Naive Bayes

The Naive Bayes classifier is a Bayes classifier that assumes independence of features (naive).

It is entirely based on the Bayes formula:

\[\mathbb{P}(\theta | X) = \frac{\mathbb{P}(\theta)\mathbb{P}(X | \theta)}{\mathbb{P}(X)}\]

where: $\theta$ = class or label (= parameter)

In practice, we don’t compute the denominator term that does not depend on the class and more used as a normalization term:

To classify, we need to find the class that maximizes the posterior probability.

Example (spam detector):

hello you -> spam

absence -> no spam

you lost -> spam

meeting late -> no spam

“my meeting” –> spam?

Let us define the following variables:

$\text{count}(w)_{\theta=c}$ is the count of a word for a specific class.
$N_{\theta=c}$ is the number of words belonging to a specific class in the whole corpus (training set).
$N$ is the number of words in the whole corpus.

$\theta$ = spam

\[\begin{align*} \text{prior} &= \mathbb{P}(\theta = \text{spam}) \\ &= \frac{N_{\theta = \text{spam}}}{N} \\ &= \frac{4}{7} \end{align*}\] \[\begin{align*} \text{likelihood} &= \mathbb{P}(X = "my~meeting" | \theta = \text{spam}) \\ &= \prod_{w \in "my~meeting"} \frac{\text{count}(w)_{\theta=\text{spam}}+1}{N_{\theta=\text{spam}} +N} \\ &= \frac{0+1}{4+7}\frac{0+1}{4+7} \\ &= \frac{1}{121} \end{align*}\]

Thus:

\[\begin{align*} \text{posterior} &= \mathbb{P}(\theta = \text{spam} | X = "my~meeting") \\ &\propto \mathbb{P}(\theta = \text{spam})\mathbb{P}(X = "my~meeting" | \theta = \text{spam}) \\ &= \frac{4}{7}\frac{1}{121} \\ &\approx 0.00471 \end{align*}\]

$\theta$ = no spam

\[\begin{align*} \text{prior} &= \mathbb{P}(\theta = \text{no spam}) \\ &= \frac{N_{\theta = \text{no spam}}}{N} \\ &= \frac{3}{7} \end{align*}\] \[\begin{align*} \text{likelihood} &= \mathbb{P}(X = "my~meeting" | \theta = \text{no spam}) \\ &= \prod_{w \in "my~meeting"} \frac{\text{count}(w)_{\theta=\text{no spam}}+1}{N_{\theta=\text{no spam}} +N} \\ &= \frac{0+1}{4+7}\frac{1+1}{4+7} \\ &= \frac{2}{121} \end{align*}\]

Thus:

\[\begin{align*} \text{posterior} &= \mathbb{P}(\theta = \text{no spam} | X = "my~meeting") \\ &\propto \mathbb{P}(\theta = \text{no spam})\mathbb{P}(X = "my~meeting" | \theta = \text{no spam}) \\ &= \frac{3}{7}\frac{2}{121} \\ &\approx 0.00712 \end{align*}\]

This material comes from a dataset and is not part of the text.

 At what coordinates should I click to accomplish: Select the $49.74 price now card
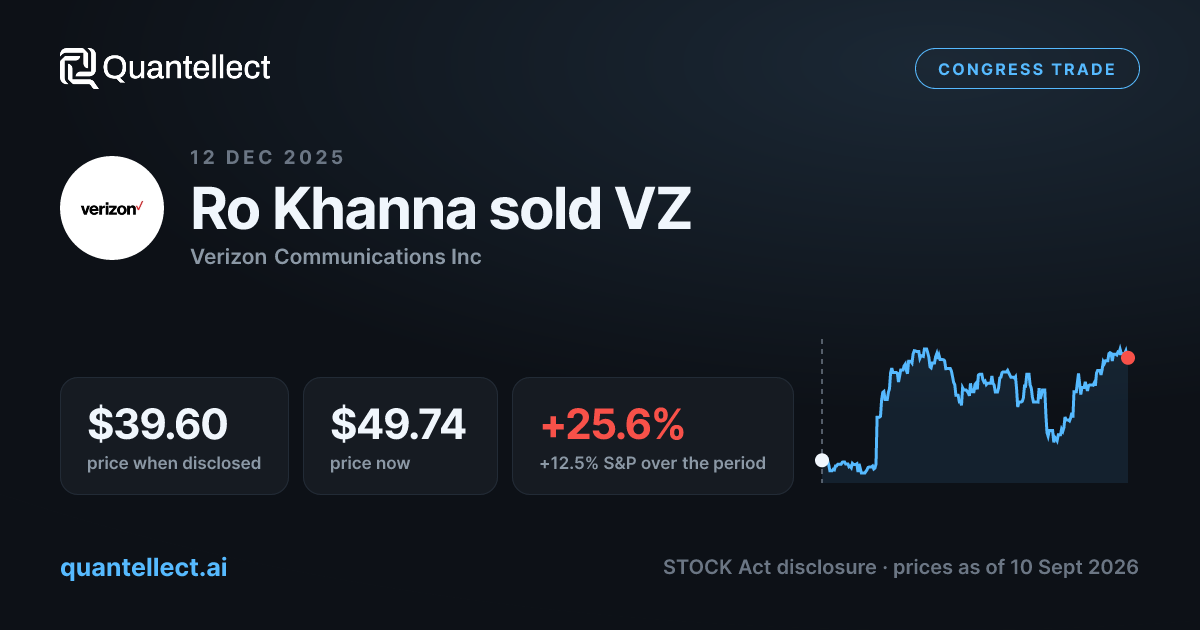[x=400, y=436]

$\theta = \text{no spam}$ maximizes the posterior probability.

Note: we use $+1$ and $+N$ in the likelihood since we don’t want probabilities for words we haven’t seen to be zero, otherwise they will set the whole product in the likelihood to be zero. See additive smoothing.

The Naive Bayes classifier is often used as a benchmark because it’s a simple classifier to compute and it gives good results.